EPOCH Token

EPOCH is the currency of Epoch Island

Buy EPOCH

Smart Contract Summary

The EPOCH token contract went live on Nov 12th 2023, deployed by the EPOCH DAO per a snapshot proposal.

The EPOCH token source code can be found on Etherscan.

The EPOCH token is a generic ERC20 token with the following additional functionality:

  1. EPOCH is Ownable (has an owner)

    • The Epoch Island DAO multisig currently holds ownership of this token.

  2. EPOCH supports Permit

  3. EPOCH can be minted and burned

    • EPOCH tokens can only be minted by the Owner of the token

    • EPOCH tokens can be burned by anyone

  4. EPOCH implements a minting cap

Addresses

The EPOCH token lives on Ethereum Mainnet and has 18 decimals. EPOCH has been bridged to other networks.

Minting

The ability to mint new tokens is controlled by governance, requiring a successful proposal that requests tokens to be minted.

mint() method

function mint(
    address to,
    uint256 amount
) public onlyOwner

With the mint method, the owner of the EPOCH contract can mint new EPOCH tokens. It takes as parameters:

  • to: the address to send the minted EPOCH tokens to

  • amount: how many tokens to mint

Currently, the owner of the EPOCH contract is the EPOCH DAO multisig, which means governance proposals control new token minting.

Minting Cap

The EPOCH token implements a custom minting cap which restricts the maximum amount mintable to 10% of the total supply each week. This cap logic is part of the EpochToken.sol contract's mint() function.

Some of the reasons to introduce this cap:

  • This prevents an infinite mint exploit by limiting the maximum possible that can be minted at once.

  • This creates a maximum ceiling on total tokens that can be minted per week, ensuring no proposal can request or be passed that asks for an obscene amount of new supply minted.

  • This gives LPs a safety net. If there was a security breach or exploit, or if the voters choose to mint as much as possible week after week, then if the maximum mint cap was completely market sold, the LPs should in theory still have meaningful value remaining, with at least another week before more tokens could be minted to be sold. This gives LPs time to exit and prevent further losses.

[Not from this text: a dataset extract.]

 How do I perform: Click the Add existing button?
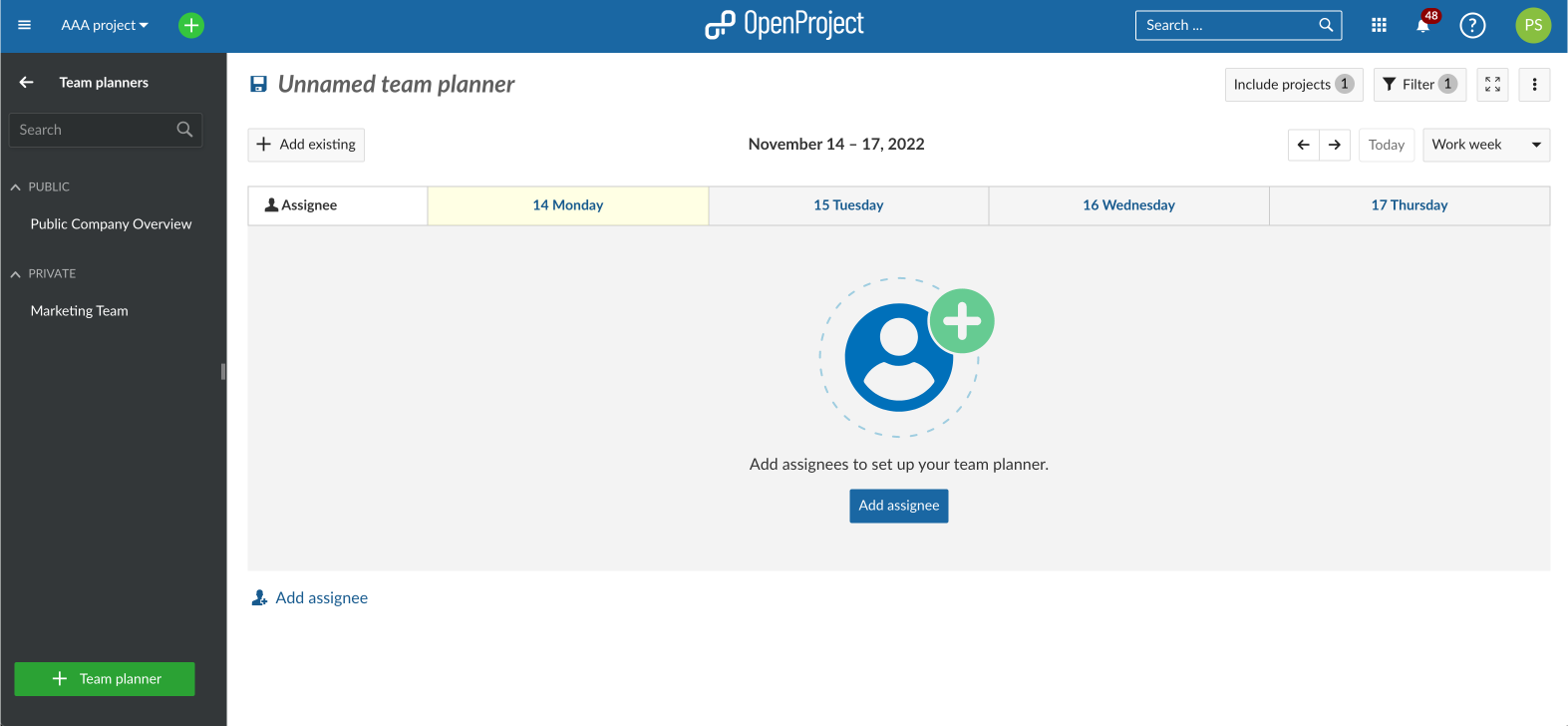(x=306, y=145)
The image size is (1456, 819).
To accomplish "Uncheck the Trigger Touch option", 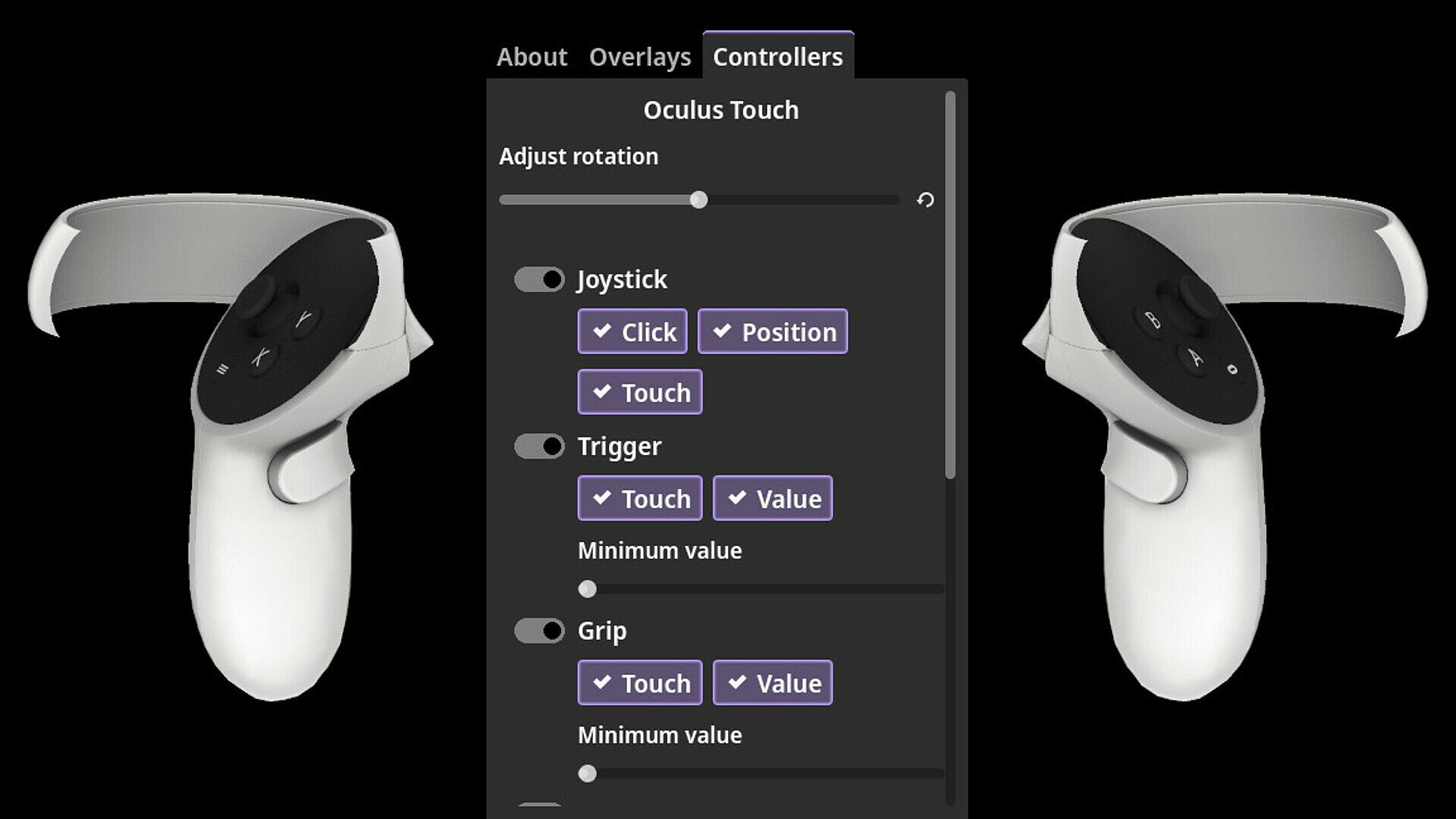I will (x=640, y=498).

For example, if the current supply is 80million tokens at the time the weekly mint cap is recalculated for the week, then no more than 8million tokens can be minted grand total over the next 7 days.

Burning tokens has no effect on the mint cap.

Minting Cap Example

The current total supply is 100 million.

If the DAO minted 4 million EPOCH tokens on Jan 1st, 2024, the mint cap (10%) would only allow an additional 6 million tokens to be minted until Jan 8. The total supply is now 104 million.

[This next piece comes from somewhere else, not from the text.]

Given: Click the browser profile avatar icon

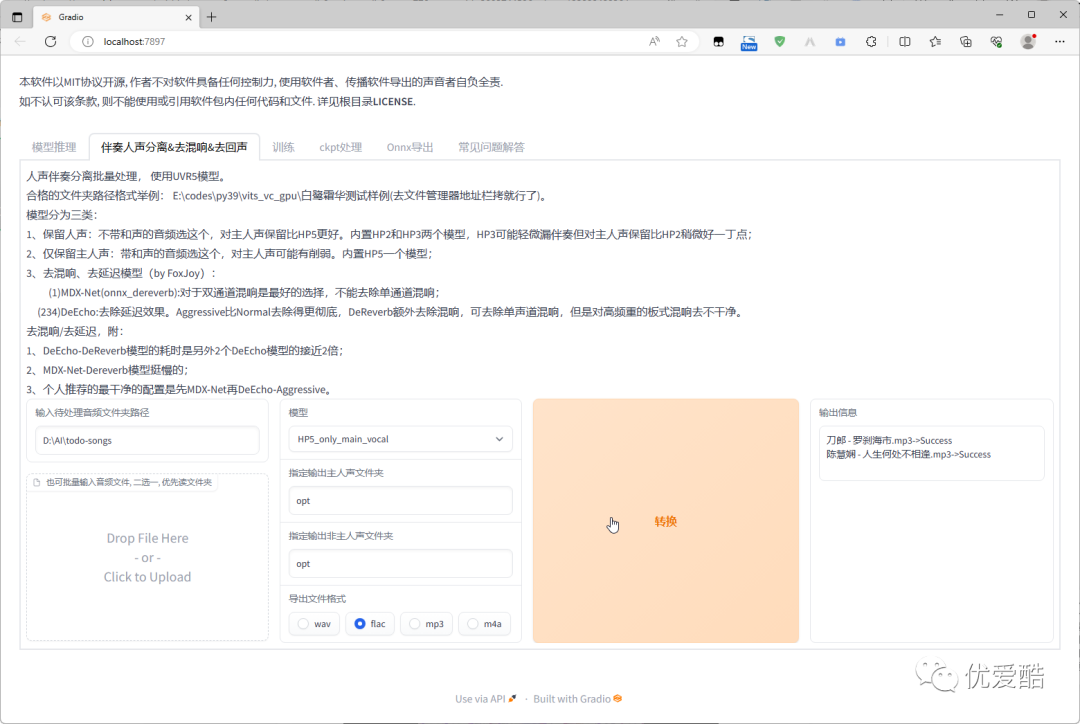Looking at the screenshot, I should click(x=1028, y=41).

The code snippet below shows the relevant code extracted from the token source code.

uint256 public mintCapStartTs;
uint256 public mintableUntilMintCap;

// @notice Returns timestamp of when minting cap ends
function mintCapEndTs() public view returns(uint256) {
    return mintCapStartTs + 604800;
}

// @notice Allows Owner to mint tokens
// @dev No more than 10% of the total supply can be minted each week
function mint(address to, uint256 amount) public onlyOwner {
    if(block.timestamp >= mintCapEndTs()) {
        mintCapStartTs = block.timestamp;
        mintableUntilMintCap = (totalSupply() * 1000) / 10000;
    }

    // @dev This is decorative and could be removed with mint cap still enforced
    require(amount <= mintableUntilMintCap, "MINT CAP");

    mintableUntilMintCap -= amount;
    _mint(to, amount);
}

Burning

Calling the burn() function will reduce the total supply by burning associated tokens.

burn() method

function burn(
    uint256 amount
) public virtual

With the burn method, any wallet that holds EPOCH tokens can destroy any amount of their EPOCH tokens, reducing the total supply by the amount permanently removed from their wallet.